--- WORK TASK ---
Once you reach the line containing "Image resolution: width=1307" in the entries below, write out that line and each one after it down to the line containing "You are a computer-use agent. Image", exactly and with nothing added.

--- DATA EXCERPTS Enclosed Below ---

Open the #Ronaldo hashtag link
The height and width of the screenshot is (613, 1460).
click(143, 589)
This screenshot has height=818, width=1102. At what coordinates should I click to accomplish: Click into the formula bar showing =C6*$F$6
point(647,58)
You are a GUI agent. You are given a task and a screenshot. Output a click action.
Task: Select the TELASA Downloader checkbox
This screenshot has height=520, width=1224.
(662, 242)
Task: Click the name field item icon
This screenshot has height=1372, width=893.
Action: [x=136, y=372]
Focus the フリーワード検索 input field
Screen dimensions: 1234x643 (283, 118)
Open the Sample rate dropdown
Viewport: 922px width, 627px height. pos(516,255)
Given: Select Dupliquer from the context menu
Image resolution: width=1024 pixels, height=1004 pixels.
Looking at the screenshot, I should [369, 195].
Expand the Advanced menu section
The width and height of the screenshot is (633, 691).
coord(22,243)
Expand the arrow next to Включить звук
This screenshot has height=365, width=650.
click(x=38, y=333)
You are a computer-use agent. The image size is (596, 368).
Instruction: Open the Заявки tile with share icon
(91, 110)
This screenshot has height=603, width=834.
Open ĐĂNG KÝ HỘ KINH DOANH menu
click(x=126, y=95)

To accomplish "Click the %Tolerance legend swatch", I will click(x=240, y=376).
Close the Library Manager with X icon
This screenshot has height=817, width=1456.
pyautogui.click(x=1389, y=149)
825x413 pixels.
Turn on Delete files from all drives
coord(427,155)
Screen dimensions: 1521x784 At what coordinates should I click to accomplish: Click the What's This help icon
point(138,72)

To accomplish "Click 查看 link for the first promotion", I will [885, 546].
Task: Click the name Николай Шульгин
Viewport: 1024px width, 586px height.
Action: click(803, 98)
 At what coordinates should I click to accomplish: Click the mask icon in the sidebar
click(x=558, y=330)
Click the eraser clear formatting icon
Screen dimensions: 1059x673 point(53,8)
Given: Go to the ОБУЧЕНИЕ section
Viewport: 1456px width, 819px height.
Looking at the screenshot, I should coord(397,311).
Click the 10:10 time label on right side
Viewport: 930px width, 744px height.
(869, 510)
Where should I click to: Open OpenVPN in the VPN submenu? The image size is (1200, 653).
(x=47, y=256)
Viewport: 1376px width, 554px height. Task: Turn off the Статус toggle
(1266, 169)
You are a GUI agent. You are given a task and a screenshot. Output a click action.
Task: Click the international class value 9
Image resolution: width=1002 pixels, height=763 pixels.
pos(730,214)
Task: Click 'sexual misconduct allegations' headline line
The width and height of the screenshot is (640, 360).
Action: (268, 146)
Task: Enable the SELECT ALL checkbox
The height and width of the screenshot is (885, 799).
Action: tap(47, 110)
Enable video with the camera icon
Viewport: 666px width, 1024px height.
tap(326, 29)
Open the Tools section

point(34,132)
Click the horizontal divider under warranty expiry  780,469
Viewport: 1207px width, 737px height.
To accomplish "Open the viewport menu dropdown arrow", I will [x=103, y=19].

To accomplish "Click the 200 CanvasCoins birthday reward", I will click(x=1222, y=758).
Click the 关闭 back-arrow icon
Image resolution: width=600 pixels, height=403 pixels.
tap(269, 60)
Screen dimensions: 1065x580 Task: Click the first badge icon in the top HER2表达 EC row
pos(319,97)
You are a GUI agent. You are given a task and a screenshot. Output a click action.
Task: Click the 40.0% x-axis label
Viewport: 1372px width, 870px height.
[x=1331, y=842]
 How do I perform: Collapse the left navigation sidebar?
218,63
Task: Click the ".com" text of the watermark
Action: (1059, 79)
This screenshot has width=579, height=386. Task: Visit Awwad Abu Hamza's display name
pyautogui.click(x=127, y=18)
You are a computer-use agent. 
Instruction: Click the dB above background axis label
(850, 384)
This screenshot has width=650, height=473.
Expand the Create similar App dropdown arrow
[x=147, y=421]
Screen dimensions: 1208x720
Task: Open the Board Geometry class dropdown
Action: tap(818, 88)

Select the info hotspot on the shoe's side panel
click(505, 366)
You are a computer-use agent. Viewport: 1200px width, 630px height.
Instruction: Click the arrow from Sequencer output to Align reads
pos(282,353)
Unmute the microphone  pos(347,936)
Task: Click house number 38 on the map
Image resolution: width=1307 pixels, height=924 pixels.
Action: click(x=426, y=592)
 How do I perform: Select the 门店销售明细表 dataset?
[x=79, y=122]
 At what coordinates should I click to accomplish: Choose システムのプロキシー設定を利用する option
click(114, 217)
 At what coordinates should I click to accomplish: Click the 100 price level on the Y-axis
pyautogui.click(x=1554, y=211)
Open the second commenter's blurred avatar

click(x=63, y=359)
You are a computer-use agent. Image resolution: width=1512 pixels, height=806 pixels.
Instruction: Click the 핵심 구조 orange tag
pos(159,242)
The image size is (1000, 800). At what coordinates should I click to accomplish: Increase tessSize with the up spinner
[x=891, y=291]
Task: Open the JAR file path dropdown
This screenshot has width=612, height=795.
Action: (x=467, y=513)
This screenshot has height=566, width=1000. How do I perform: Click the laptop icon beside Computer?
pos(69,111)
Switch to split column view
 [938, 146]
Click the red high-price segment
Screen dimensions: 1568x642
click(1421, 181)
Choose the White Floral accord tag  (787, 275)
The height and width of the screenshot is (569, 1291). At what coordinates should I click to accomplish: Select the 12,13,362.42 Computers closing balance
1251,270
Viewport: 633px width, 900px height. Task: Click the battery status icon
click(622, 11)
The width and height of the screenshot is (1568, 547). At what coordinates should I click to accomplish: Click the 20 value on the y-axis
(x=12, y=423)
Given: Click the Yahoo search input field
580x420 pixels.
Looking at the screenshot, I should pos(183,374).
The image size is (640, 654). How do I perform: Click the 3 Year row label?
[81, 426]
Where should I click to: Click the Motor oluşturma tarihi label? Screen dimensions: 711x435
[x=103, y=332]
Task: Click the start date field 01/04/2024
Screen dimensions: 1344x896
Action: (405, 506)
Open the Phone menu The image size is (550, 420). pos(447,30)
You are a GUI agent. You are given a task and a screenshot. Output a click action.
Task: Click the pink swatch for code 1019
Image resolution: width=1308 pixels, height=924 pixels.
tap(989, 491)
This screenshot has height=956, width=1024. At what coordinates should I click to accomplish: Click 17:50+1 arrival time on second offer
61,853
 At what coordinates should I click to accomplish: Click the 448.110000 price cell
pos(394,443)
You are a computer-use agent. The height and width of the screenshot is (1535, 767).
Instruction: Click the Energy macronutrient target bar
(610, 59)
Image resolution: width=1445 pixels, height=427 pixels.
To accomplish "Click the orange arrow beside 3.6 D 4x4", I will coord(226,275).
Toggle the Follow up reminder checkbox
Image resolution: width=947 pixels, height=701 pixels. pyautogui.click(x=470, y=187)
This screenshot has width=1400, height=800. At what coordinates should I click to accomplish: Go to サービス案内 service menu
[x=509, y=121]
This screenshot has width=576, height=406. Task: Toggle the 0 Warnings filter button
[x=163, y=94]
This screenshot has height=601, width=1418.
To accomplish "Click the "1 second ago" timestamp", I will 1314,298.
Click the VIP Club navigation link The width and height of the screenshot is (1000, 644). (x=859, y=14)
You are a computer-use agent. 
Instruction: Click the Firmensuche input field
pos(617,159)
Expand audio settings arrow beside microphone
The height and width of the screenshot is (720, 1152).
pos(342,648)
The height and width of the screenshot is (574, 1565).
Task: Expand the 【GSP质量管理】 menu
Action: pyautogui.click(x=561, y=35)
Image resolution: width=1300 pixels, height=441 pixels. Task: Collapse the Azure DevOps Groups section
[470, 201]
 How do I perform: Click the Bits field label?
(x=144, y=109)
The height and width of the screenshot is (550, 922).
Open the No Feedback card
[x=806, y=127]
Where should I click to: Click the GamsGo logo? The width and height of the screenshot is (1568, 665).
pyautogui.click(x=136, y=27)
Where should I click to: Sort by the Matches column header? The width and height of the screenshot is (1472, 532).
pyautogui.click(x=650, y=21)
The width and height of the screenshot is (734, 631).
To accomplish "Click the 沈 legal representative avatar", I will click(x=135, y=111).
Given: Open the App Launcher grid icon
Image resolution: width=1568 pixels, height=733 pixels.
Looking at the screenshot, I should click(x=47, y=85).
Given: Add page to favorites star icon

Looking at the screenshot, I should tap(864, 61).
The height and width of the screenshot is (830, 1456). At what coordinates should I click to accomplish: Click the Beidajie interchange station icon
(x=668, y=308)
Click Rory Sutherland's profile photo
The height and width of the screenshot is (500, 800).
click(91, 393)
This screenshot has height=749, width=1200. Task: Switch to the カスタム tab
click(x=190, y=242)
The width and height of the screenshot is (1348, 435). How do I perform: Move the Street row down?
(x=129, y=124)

--- End of Enclosed DATA EXCERPTS ---

--- SOLUTION BELOW ---
Image resolution: width=1307 pixels, height=924 pixels.
Action: click(x=426, y=592)
 How do I perform: Select the 门店销售明细表 dataset?
[x=79, y=122]
 At what coordinates should I click to accomplish: Choose システムのプロキシー設定を利用する option
click(114, 217)
 At what coordinates should I click to accomplish: Click the 100 price level on the Y-axis
pyautogui.click(x=1554, y=211)
Open the second commenter's blurred avatar

click(x=63, y=359)
You are a computer-use agent. Image resolution: width=1512 pixels, height=806 pixels.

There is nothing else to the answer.